How to Run a Farm: 7 Ways to Control Weeds on Your Farm

Thursday, April 21, 2016

7 Ways to Control Weeds on Your Farm

There are many things I'd rather talk about than weeding.

Things like marketing or harvesting.

It's one of the tasks I dreaded growing up on a farm. Hearing "handei tino sakura" was never music to my ears.

Here is the deal though, if you want to have healthy crops to harvest and market you need to focus on using good farm practices i.e. weeding.

There are many good reasons to think about controlling weeds on your farm. Weeds compete with plants for space, light, water and food. They also harbour many pests and disease. You will never be free of weeds, but you can certainly control them.

Lack of weed control can lead to crop losses and reduced crop yields and quality.

So don't ignore them.

So how do you get rid of or control weeds? Good question!

Here are seven ways:

1. Manual weeding

You can control weeds through manual weeding by hand-pulling, hoeing or chipping with a hoe or weeding tool before the weeds flower and set seed. If you let them set seed they will be harder to control.

The best time to pull weeds is when your soil is moist. The weed roots, especially large weeds, come free more easily when your soil is moist. This is probably the only time you should work wet soil.

Place the weeds in a pile to dry, then cover with soil. Don't add to a compost pile, unless it is a hot compost pile, otherwise, the seeds will survive and you will reintroduce them to your beds again.

When using a hand weeding tool keep the blade sharp and clean.  It will save you a lot of time. Hand weeding works best on smaller farms or if you have a large workforce. It is a lot of work and time-consuming. It also prevents you from doing more productive work like marketing, planting or harvesting.

2. Mulching

Mulching is a good way to control weed germination and growth by blocking sunlight and air from reaching the weed seeds. They are two types of mulches: organic and inorganic. Good organic mulches include straw, dried grass, and composted wood chips.

To mulch: spread a thick layer of organic mulch at the beginning of the growing season and replenish it throughout the season.  This will help suppress the weeds. Any weeds that do poke through the mulch you can easily remove.

Inorganic mulches such as black plastic sheeting can be expensive but can be used over again. Another mulching option is to layout out newspapers and then cover the newspapers with an organic mulch.

3. Groundcovers

Weeds require light to grow. When you plant vigorous crops or small shrubs they will shade the soil. This will prevent the light from reaching the weeds, reducing their germination and growth. A few may survive but will not thrive.

4. Weed Mats

You can use landscape fabric as a mulch or stand-alone weed barrier. Weed mats are made from plastic mesh and can suppress weeds while allowing air and water to reach soil and root zone. You spread the landscape fabric over the beds before you plant the crops. You then mark out and burn holes into the fabric, for the plants, using a portable propane torch based on the crop spacing.

━━━━━━━━━━━━━━━━━━━━━━━━━━━━━━

■ **GOAL OF THE EXERCISE**
According to the weed-control article, what do weeds compete with plants for? List every resource it names.

Stored data entries
━━━━━━━━━━━━━━━━━━━━━━━━━━━━━━

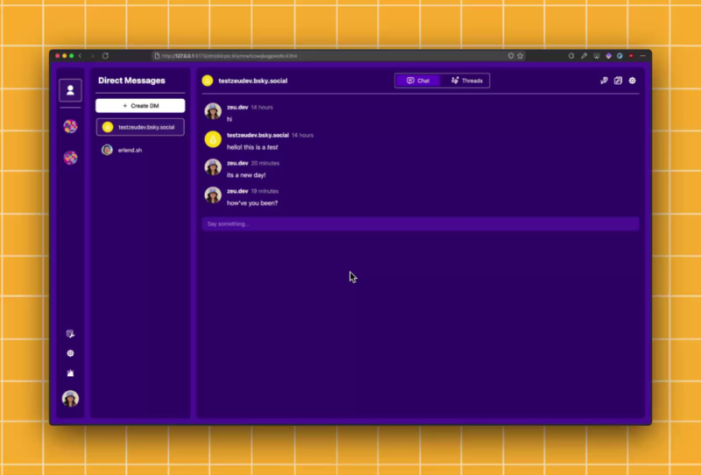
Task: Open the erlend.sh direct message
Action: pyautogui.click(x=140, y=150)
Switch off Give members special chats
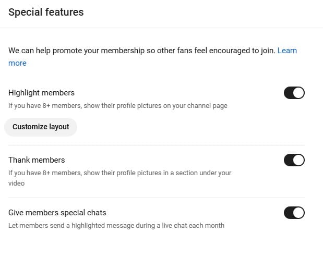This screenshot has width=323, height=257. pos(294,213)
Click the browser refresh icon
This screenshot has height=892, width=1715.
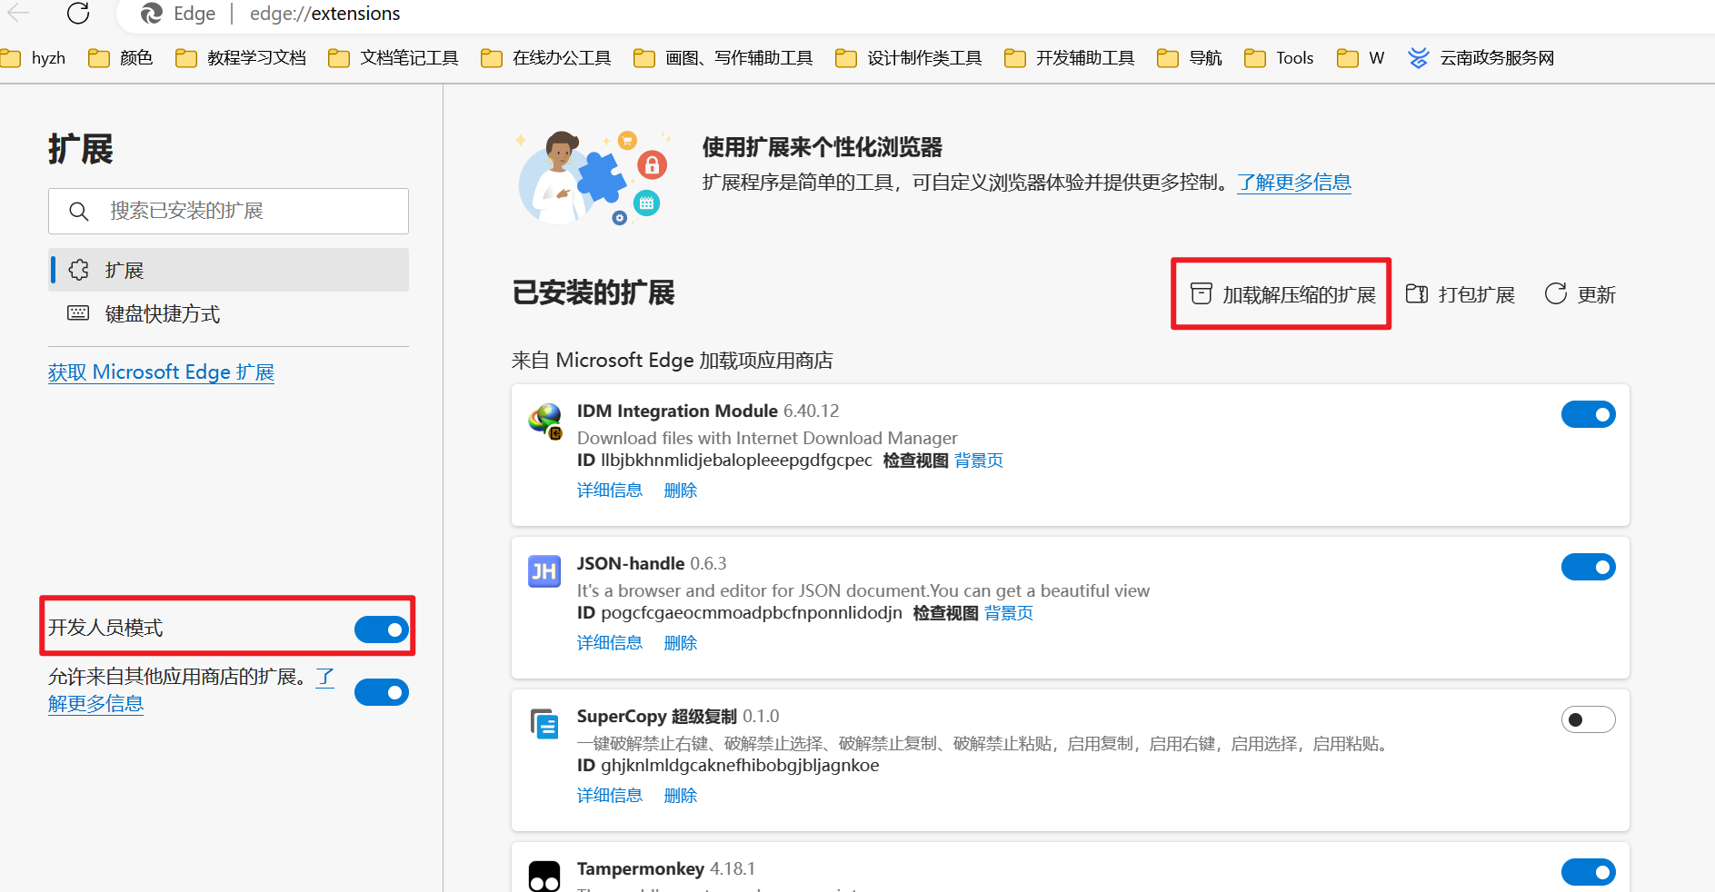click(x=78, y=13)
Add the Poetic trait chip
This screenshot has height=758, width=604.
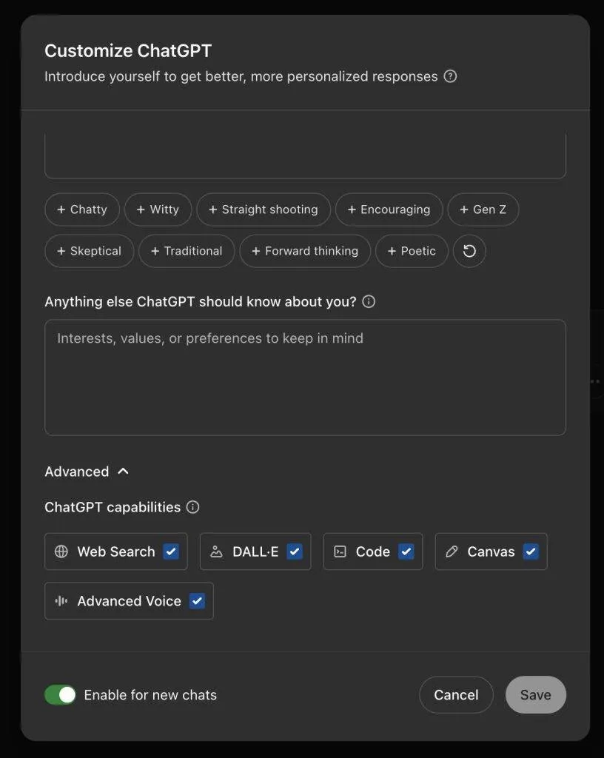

━━━━━━━━━━━━━━━━━━━━━━━━━━━━━━

■ **EXERCISE RESULT**
Space, light, water, and food.